- Official series poster
- เพื่อนายแค่หนึ่งเดียว
- Genre: Romantic drama; Boys' Love;
- Screenplay by: Kittisak Kongka Chalermpong Udomsilp Sedthawut Inboon Kirati Kumsat
- Directed by: Tichakorn Phukhaotong
- Starring: Naravit Lertratkosum; Phuwin Tangsakyuen; Rasee Diskul Na Ayudhaya; Nat Sakdatorn; Tanapon Sukumpantanasan; Wachirawit Ruangwiwat;
- Opening theme: Living For You
- Ending theme: Only One
- Country of origin: Thailand
- Original language: Thai
- No. of seasons: 1
- No. of episodes: 12

Production
- Executive producers: Sataporn Panichraksapong; Darapa Choeysanguan;
- Producer: Noppharnach Chaiwimol
- Running time: 45 - 60 minutes
- Production companies: GMMTV Hard Feeling Film

Original release
- Network: GMM 25; YouTube;
- Release: December 13, 2022 – February 28, 2023

Related
- Our Skyy 2

= Never Let Me Go (TV series) =

2022–23 Thai television series

Never Let Me Go (เพื่อนายแค่หนึ่งเดียว; ) is a 2022 Thai television series, starring Naravit Lertratkosum (Pond) and Phuwin Tangsakyuen. Directed by Tichakorn Phukhaotong, produced by GMMTV and Hard Feeling Film, the series was announced at the GMMTV Borderless event on December 1, 2021. The series premiered on GMM 25 and YouTube on December 13, 2022, airing on every Tuesday at 20:30 ICT (8:30 pm). The series concluded on February 28, 2023.
━━━━
**REQUIRED WORK**: The summary of the Never Let Me Go series describes it as a "2022–23 Thai television series." Using the summary's own dates, explain why it carries that year range.

Dataset rows:
━━━━
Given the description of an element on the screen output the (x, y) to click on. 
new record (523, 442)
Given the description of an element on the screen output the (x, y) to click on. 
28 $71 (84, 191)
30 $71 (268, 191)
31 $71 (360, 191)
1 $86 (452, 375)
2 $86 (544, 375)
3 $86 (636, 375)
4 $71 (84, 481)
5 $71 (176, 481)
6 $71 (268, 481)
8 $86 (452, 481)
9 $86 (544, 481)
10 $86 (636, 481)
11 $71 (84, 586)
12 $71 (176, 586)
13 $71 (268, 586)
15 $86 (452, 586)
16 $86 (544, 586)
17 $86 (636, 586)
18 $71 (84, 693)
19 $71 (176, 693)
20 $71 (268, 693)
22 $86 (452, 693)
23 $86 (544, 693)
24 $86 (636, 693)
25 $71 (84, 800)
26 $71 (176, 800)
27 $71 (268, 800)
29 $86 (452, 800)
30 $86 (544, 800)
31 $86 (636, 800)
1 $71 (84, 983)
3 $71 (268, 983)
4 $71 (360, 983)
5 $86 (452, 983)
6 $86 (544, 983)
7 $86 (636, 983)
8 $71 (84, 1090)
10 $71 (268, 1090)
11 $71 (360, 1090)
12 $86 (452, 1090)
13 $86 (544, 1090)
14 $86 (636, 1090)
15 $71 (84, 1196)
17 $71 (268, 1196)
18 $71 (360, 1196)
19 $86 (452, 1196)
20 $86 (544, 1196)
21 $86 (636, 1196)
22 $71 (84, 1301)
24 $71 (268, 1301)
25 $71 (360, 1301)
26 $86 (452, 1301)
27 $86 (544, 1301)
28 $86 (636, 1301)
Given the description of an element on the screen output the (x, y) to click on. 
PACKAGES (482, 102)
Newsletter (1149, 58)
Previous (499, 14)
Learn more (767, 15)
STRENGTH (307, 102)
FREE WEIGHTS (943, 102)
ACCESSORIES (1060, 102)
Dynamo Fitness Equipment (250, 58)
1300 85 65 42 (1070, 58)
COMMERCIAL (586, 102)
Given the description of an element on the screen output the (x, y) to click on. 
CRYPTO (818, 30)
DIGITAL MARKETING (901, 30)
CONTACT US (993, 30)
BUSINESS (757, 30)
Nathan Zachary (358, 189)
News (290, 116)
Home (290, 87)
━━━━
**RESPONSE TO THE TASK**: The series premiered on GMM 25 and YouTube on December 13, 2022, and concluded on February 28, 2023. Its run spanned both years, so it carries the 2022–23 range.